US root cause of all problems in Middle East: Iran
Chief spokesman for Iran’s Armed Forces says the United States is the most important reason behind all the current problems in the Middle East, stressing that Washington must accept its strategic mistakes and leave the region.
“The root cause of all the problems in the West Asia region is the US hegemony,” Deputy Chief of Staff of Iran’s Armed Forces Brigadier General Massoud Jazayeri said on Sunday.
He added that bloody wars in Iraq, Afghanistan, Syria and Yemen, the continuation of the Israeli regime’s occupation of Palestine, the Iraqi imposed war on Iran in the 1980s, the Lebanese and Bahraini conflicts and other events that have killed and wounded thousands of people and left behind destruction are only some consequences of measures taken by the evil US government in the region.
“The US presence in the region is [like] a malignant cancerous tumor and the only way to treat it is to remove this infected tumor and kick the US out of the region,” Jazayeri added.

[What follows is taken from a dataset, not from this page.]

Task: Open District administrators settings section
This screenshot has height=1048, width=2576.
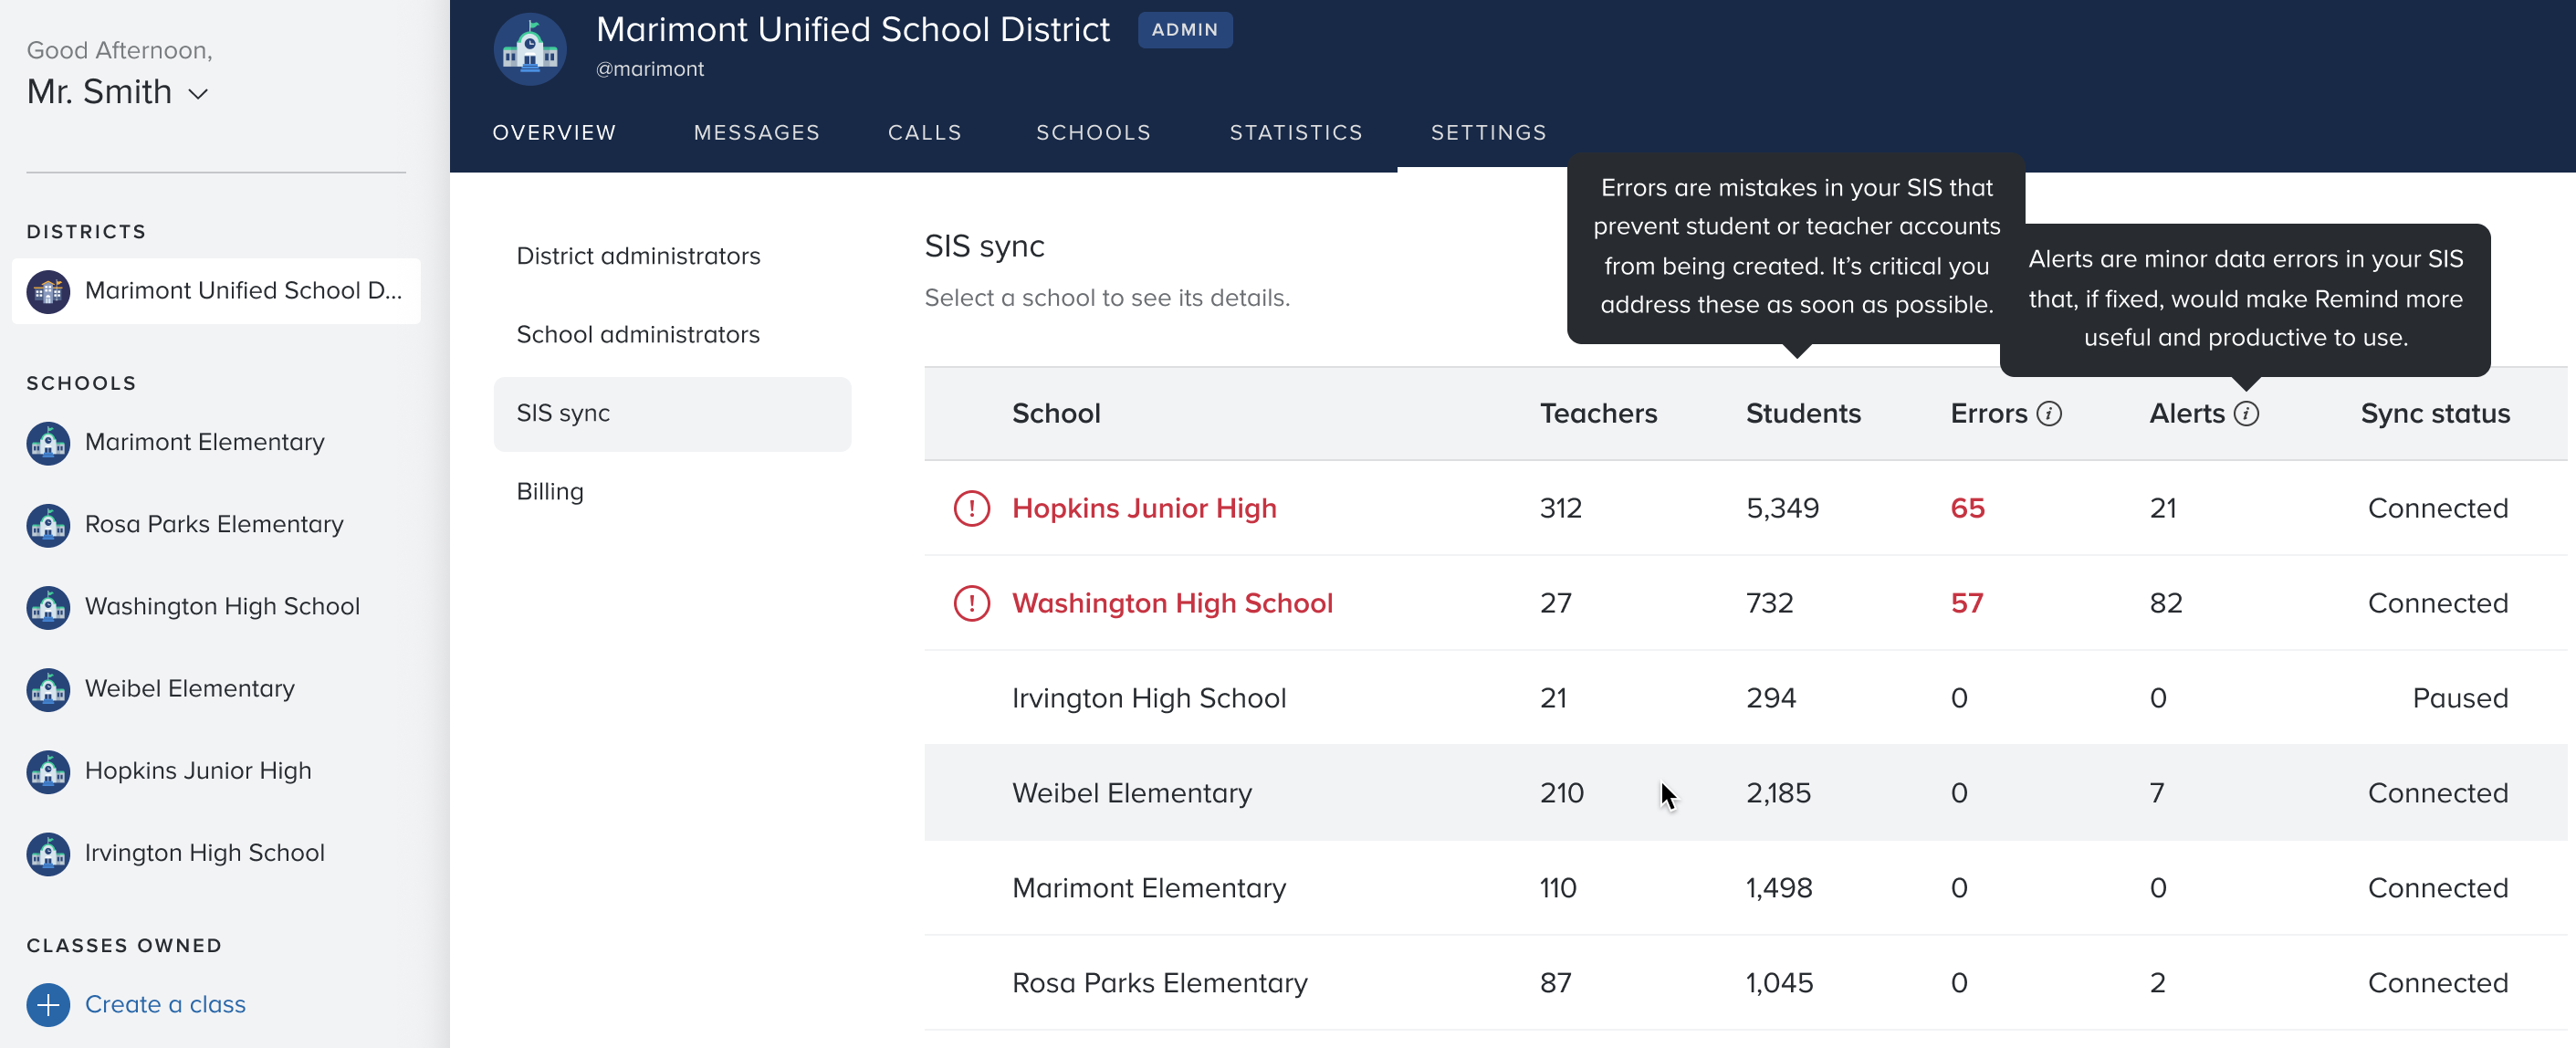Action: tap(638, 256)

He urged the US to own up to its strategic mistakes and shoulder responsibility for the thousands of criminal acts it has committed and leave the region to relieve the regional nations of the malevolence of the Great Satan.

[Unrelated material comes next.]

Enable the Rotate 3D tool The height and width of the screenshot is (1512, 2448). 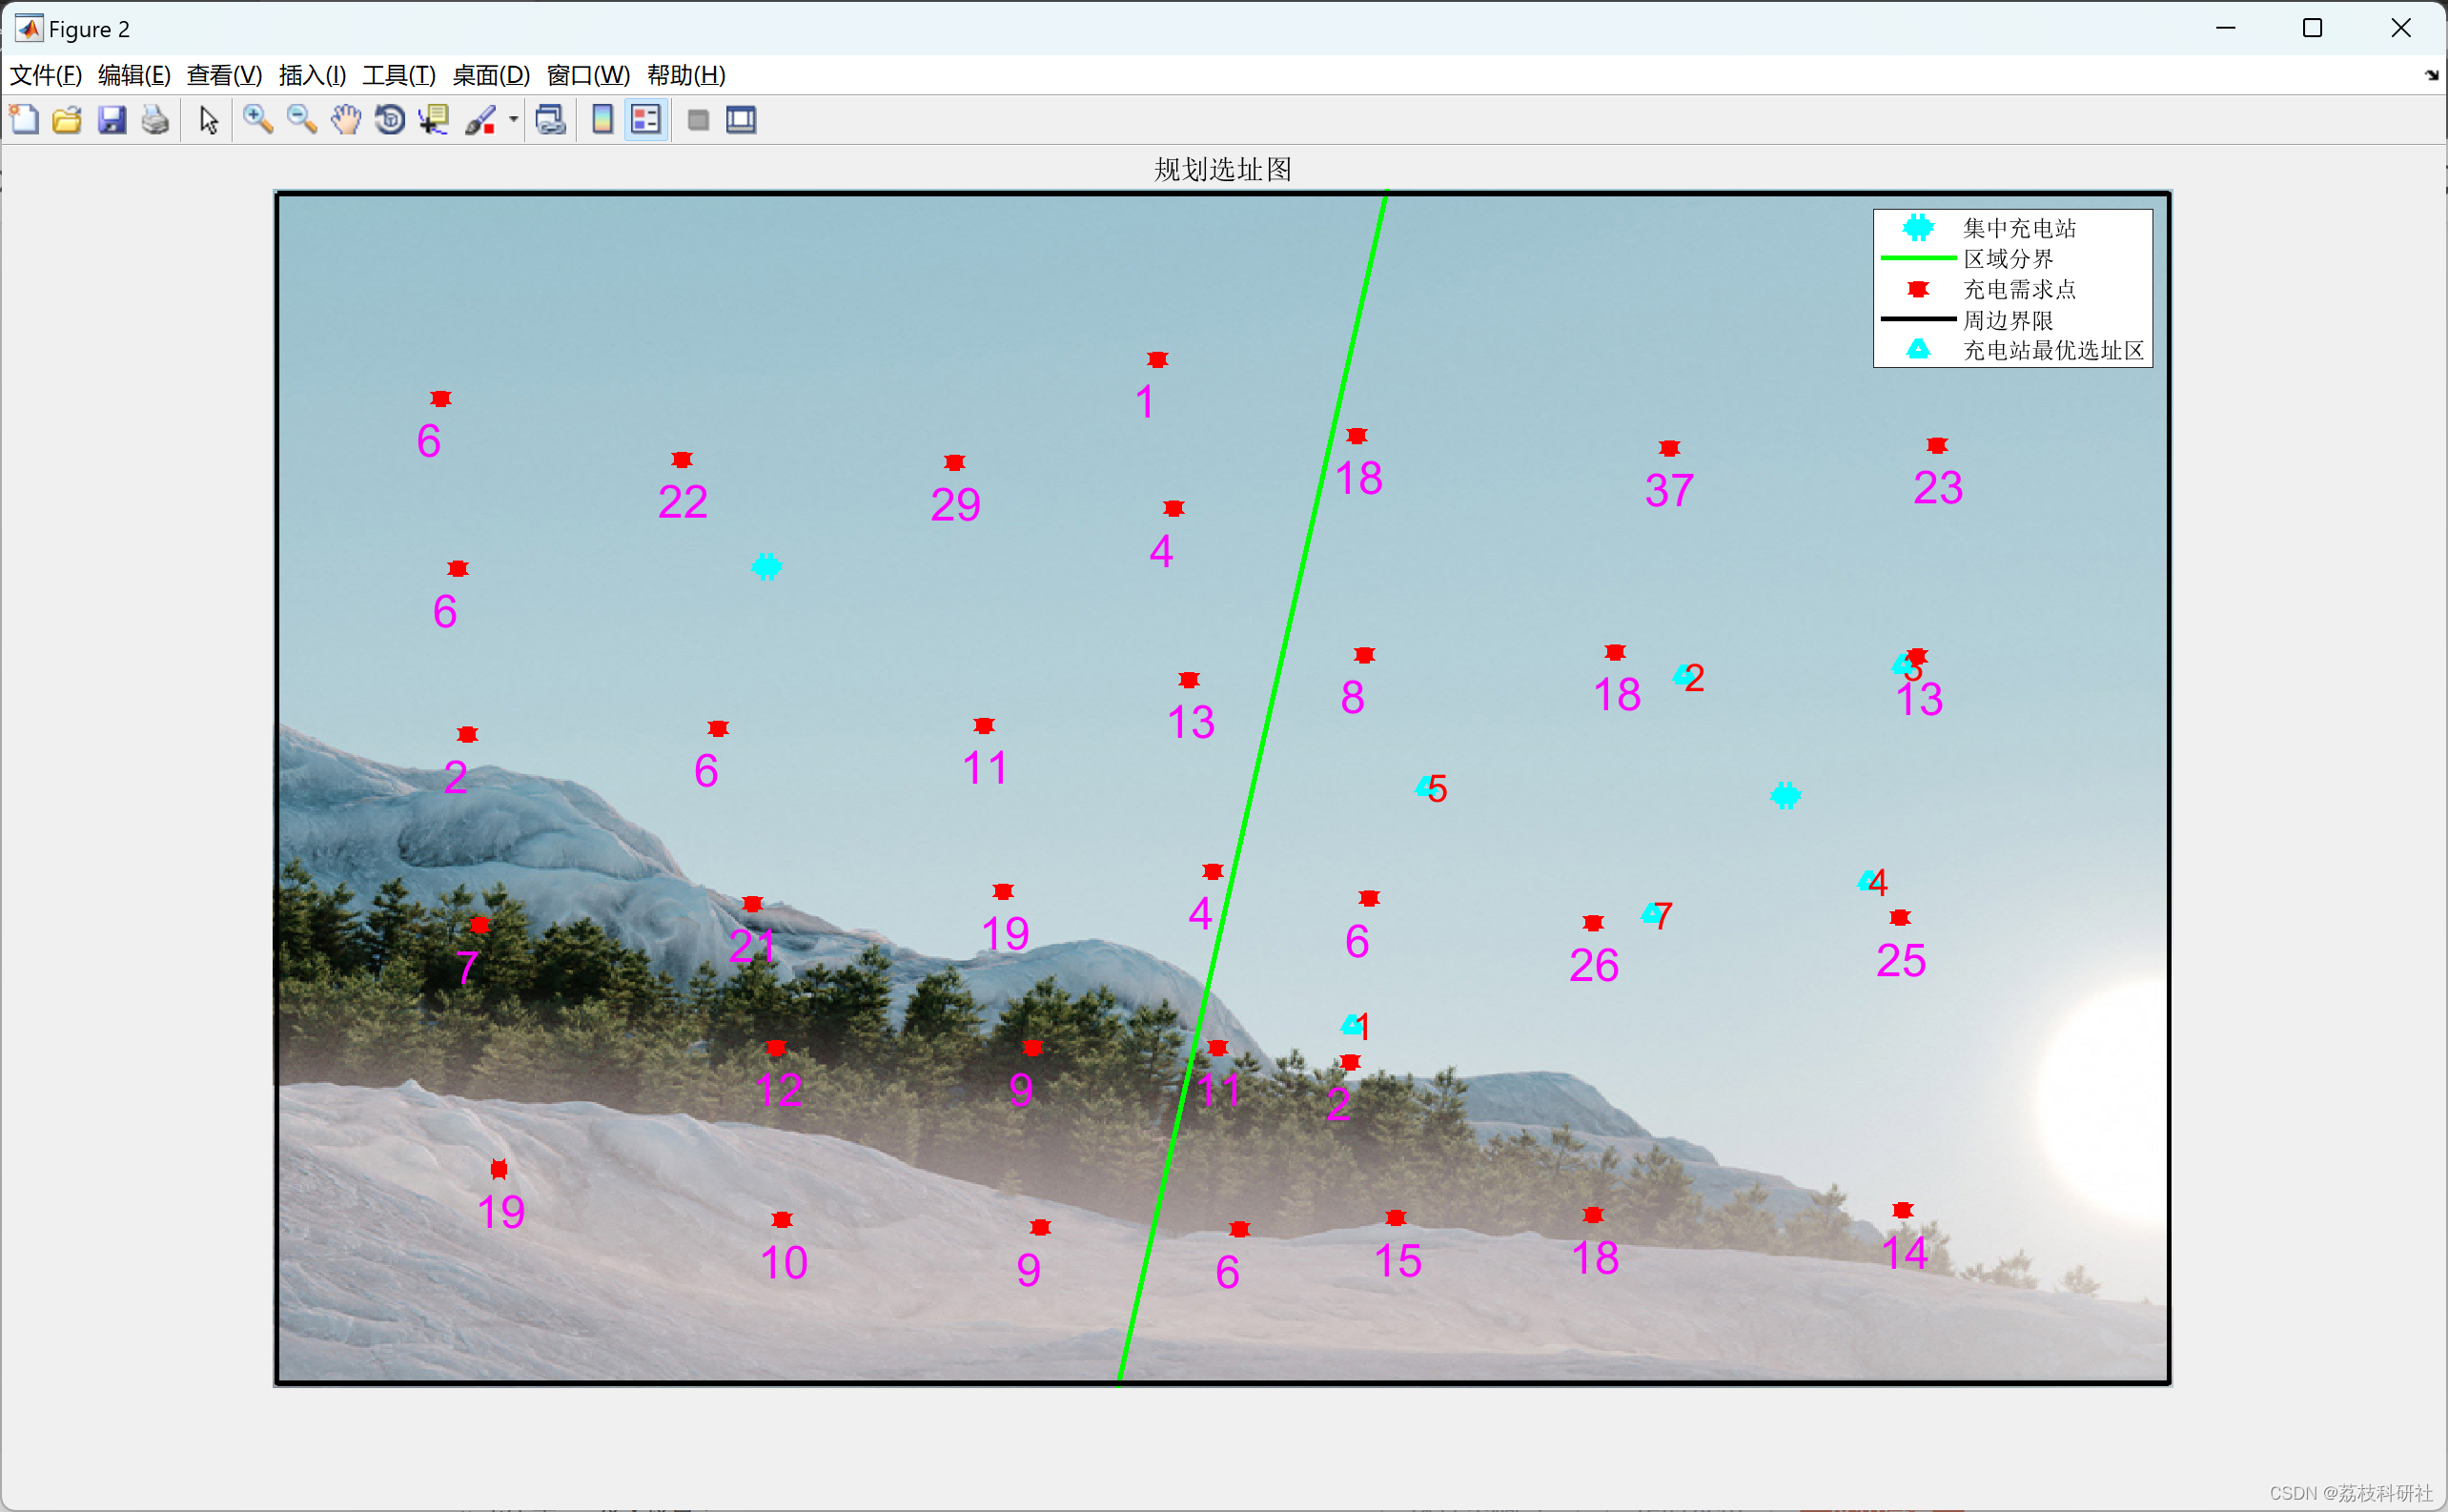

Jazayeri made the remarks in reaction to recent claims by the US Secretary of State John Kerry, who had questioned the Islamic Republic’s policies in the region, particularly in Syria and Yemen, and said Iran is “firing missiles that people deem to be threatening.”
In an interview with the American magazine Foreign Affairs published on Friday, Kerry claimed that Washington has carried out all of its obligations under last year’s nuclear agreement, known as the Joint Comprehensive Plan of Action (JCPOA), between Iran and the P5+1 group of countries, and sought to blame Iran’s “banking system, business practices, and transparency” for the complications arising in the implementation of the deal.
While major European banks have been reluctant to do business with Iran for fear of US retribution, smaller banks have already approached the country in search of post-sanctions business opportunities.
In May, the US secretary of state told a meeting of top EU bankers that they will not be penalized for conducting or facilitating business with Iran. However, major European banks have already emphasized that Kerry’s assurances are not enough and a series of confusions that remain over transactions with Iran need to be cleared by Washington.
Iran has been persistently urging European countries to take the required measures to encourage their banks to facilitate transactions with Tehran now that the sanctions have been removed.